Videos help complement your already descriptive bug reports, not as a substitute. When you have 10000 bugs on a project, watching a 1 minute video for each bug is way too much of a hassle when you can get a concise gist of the bug in 15 seconds from a well structured report.
You basically have to be cool with working long hours (during release time, you’ll be expected to work 16 hour days 6-7 days a week. You get overtime but you have no life or sleep during that time), boring days (stare at that wall for 4 hours and make sure the game doesn’t crash), crappy games (yeah you are testing for AAA titles but you never know), third rate treatment (Testers are the day labor of the game industry) and it will change your view on games forever.
But it’s really not a bad gig, it’s just an experience
Yeah from my interactions with testers i was glad i went straight to programming haha. But they are both essential to the development of a quality title.
EDIT:
Fun Fact Pimp Willy. The company i’m currently working for is using the JupiterEX(used in the original FEAR) engine for the development of our sim haha.
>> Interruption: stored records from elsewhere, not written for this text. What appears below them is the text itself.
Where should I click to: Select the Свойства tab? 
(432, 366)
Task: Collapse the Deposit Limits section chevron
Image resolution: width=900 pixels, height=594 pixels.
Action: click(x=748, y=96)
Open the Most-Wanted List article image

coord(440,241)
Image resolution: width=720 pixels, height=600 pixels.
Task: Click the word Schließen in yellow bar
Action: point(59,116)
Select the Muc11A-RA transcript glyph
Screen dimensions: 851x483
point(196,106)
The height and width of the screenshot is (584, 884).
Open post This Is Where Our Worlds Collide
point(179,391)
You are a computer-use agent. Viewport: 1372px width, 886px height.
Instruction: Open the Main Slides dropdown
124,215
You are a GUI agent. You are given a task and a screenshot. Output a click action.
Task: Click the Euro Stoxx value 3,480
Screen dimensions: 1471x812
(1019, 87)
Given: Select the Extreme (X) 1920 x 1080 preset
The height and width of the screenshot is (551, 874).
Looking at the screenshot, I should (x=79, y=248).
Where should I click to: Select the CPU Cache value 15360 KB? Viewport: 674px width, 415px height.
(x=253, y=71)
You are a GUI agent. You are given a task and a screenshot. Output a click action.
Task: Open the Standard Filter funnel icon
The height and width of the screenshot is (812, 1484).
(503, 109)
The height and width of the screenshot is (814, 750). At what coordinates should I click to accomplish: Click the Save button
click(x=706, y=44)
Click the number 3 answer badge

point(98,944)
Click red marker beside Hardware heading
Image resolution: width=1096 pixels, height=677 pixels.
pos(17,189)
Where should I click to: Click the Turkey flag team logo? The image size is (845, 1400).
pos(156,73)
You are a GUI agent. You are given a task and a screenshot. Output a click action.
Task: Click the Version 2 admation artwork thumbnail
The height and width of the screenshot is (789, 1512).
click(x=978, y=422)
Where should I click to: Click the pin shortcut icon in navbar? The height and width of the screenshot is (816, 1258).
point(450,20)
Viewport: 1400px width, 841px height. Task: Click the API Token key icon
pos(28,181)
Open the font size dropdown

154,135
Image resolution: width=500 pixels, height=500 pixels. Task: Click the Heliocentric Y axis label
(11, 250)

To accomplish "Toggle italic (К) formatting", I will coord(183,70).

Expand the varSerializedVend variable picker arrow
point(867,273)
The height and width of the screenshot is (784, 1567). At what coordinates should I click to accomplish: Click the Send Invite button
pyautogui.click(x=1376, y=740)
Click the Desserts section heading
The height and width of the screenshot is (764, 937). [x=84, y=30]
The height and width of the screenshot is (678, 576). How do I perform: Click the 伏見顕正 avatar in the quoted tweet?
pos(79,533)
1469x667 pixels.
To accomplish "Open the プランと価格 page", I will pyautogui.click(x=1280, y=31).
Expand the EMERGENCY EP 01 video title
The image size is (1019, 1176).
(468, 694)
I wasn’t actually thinking about 12hours of footage, more like just placing footnotes when ever an incident occurs making it easy to edit, then use those snippets of video that as part of the submission.
@ Pimp Willy I don’t quite understand your point, I was talking about using it to supplement. How is watching a minute of footage worse then reading just pages of text
Because pages of text wouldn’t make a good bug report, it has to be descriptive not wordy, theres a HUGE difference, the way you posted made it sound like you’d write one sentence (aka minimal words like you said) and a video attached, believe me taking the time out to download/watch tons of videos for stuff that doesn’t need them is annoying. But doing it when it’s otherwise confusing is a godsend, its a hard balance
iShotto: Haha nice, yeah the FEAR engine was pretty interesting especially with the way the AI worked. I wish I was in game programming but alas I couldn’t get through any of the interviews, so now I just do generic app programming
Okay I see how it could read like that. I actually did some testing for Matrix Online way back, that was actually a lot of fun but I hear people having nightmare having to bug test really shitty games.
Hmm sounds interesting, and thanks for the tips guys. Luckily I’m not getting stuck on some shitty project like CARS WII or some other crap if I get this. From the looks of it though, the worst part is gonna be dealing with the programmers :lol:
Where I worked it was considered punishment to have to test anything Barbie related
One guy got fired because they were doing a soak test (where you let it sit for a long time and see if it breaks/freezes/crashes) on some screen where you dress up one of the girls, and it was left there with it just in the base underwear. He was offended by it and decided to put clothes on her so it would be less distracting, and when they found out they were none too happy about them ruining their soak test
Testing anything related to getting the ‘right’ timing will be a pain in the ass.
It may work almost all of the time, but with the way software can be so complicated these days, there are so many ways the ‘right’ timing can break something that otherwise works fine.
Good luck, have fun, and don’t get to worked up over tedious stuff.